Reproduce every one of the records below word for word, changing nothing.

###

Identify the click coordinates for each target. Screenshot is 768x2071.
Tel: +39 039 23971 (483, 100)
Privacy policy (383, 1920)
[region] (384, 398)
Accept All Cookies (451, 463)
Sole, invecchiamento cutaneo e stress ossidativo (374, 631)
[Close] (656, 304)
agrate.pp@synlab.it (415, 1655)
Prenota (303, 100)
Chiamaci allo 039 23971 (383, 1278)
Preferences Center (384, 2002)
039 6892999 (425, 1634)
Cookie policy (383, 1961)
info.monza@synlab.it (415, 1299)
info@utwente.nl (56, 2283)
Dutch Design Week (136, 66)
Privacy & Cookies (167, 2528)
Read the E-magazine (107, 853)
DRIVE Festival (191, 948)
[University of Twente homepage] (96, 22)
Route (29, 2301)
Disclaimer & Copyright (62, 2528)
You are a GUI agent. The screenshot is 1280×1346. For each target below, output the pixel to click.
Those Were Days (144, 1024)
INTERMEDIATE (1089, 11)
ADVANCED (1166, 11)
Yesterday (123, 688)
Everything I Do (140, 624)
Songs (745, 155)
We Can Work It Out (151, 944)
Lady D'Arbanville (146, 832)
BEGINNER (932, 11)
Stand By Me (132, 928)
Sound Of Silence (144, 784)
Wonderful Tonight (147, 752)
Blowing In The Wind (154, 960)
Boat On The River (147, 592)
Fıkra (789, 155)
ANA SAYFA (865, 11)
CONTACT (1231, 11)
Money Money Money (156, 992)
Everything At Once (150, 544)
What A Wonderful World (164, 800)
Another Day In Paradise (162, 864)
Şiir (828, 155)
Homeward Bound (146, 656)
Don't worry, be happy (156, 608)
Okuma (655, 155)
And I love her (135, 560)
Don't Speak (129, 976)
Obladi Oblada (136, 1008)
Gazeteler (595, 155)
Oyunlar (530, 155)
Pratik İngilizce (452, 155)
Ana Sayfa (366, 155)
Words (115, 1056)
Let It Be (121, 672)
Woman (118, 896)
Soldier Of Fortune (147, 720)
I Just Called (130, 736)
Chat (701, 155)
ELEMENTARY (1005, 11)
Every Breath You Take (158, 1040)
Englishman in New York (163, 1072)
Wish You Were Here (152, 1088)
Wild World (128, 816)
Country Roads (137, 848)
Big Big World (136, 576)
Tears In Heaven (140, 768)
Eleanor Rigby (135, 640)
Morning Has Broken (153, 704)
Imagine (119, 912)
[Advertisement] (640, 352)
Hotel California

###

Result for this exercise -
Identify the click coordinates for each target. Screenshot is 768x2071.
Tel: +39 039 23971 (483, 100)
Privacy policy (383, 1920)
[region] (384, 398)
Accept All Cookies (451, 463)
Sole, invecchiamento cutaneo e stress ossidativo (374, 631)
[Close] (656, 304)
agrate.pp@synlab.it (415, 1655)
Prenota (303, 100)
Chiamaci allo 039 23971 (383, 1278)
Preferences Center (384, 2002)
039 6892999 (425, 1634)
Cookie policy (383, 1961)
info.monza@synlab.it (415, 1299)
info@utwente.nl (56, 2283)
Dutch Design Week (136, 66)
Privacy & Cookies (167, 2528)
Read the E-magazine (107, 853)
DRIVE Festival (191, 948)
[University of Twente homepage] (96, 22)
Route (29, 2301)
Disclaimer & Copyright (62, 2528)
You are a GUI agent. The screenshot is 1280×1346. For each target below, output the pixel to click.
Those Were Days (144, 1024)
INTERMEDIATE (1089, 11)
ADVANCED (1166, 11)
Yesterday (123, 688)
Everything I Do (140, 624)
Songs (745, 155)
We Can Work It Out (151, 944)
Lady D'Arbanville (146, 832)
BEGINNER (932, 11)
Stand By Me (132, 928)
Sound Of Silence (144, 784)
Wonderful Tonight (147, 752)
Blowing In The Wind (154, 960)
Boat On The River (147, 592)
Fıkra (789, 155)
ANA SAYFA (865, 11)
CONTACT (1231, 11)
Money Money Money (156, 992)
Everything At Once (150, 544)
What A Wonderful World (164, 800)
Another Day In Paradise (162, 864)
Şiir (828, 155)
Homeward Bound (146, 656)
Don't worry, be happy (156, 608)
Okuma (655, 155)
And I love her (135, 560)
Don't Speak (129, 976)
Obladi Oblada (136, 1008)
Gazeteler (595, 155)
Oyunlar (530, 155)
Pratik İngilizce (452, 155)
Ana Sayfa (366, 155)
Words (115, 1056)
Let It Be (121, 672)
Woman (118, 896)
Soldier Of Fortune (147, 720)
I Just Called (130, 736)
Chat (701, 155)
ELEMENTARY (1005, 11)
Every Breath You Take (158, 1040)
Englishman in New York (163, 1072)
Wish You Were Here (152, 1088)
Wild World (128, 816)
Country Roads (137, 848)
Big Big World (136, 576)
Tears In Heaven (140, 768)
Eleanor Rigby (135, 640)
Morning Has Broken (153, 704)
Imagine (119, 912)
[Advertisement] (640, 352)
Hotel California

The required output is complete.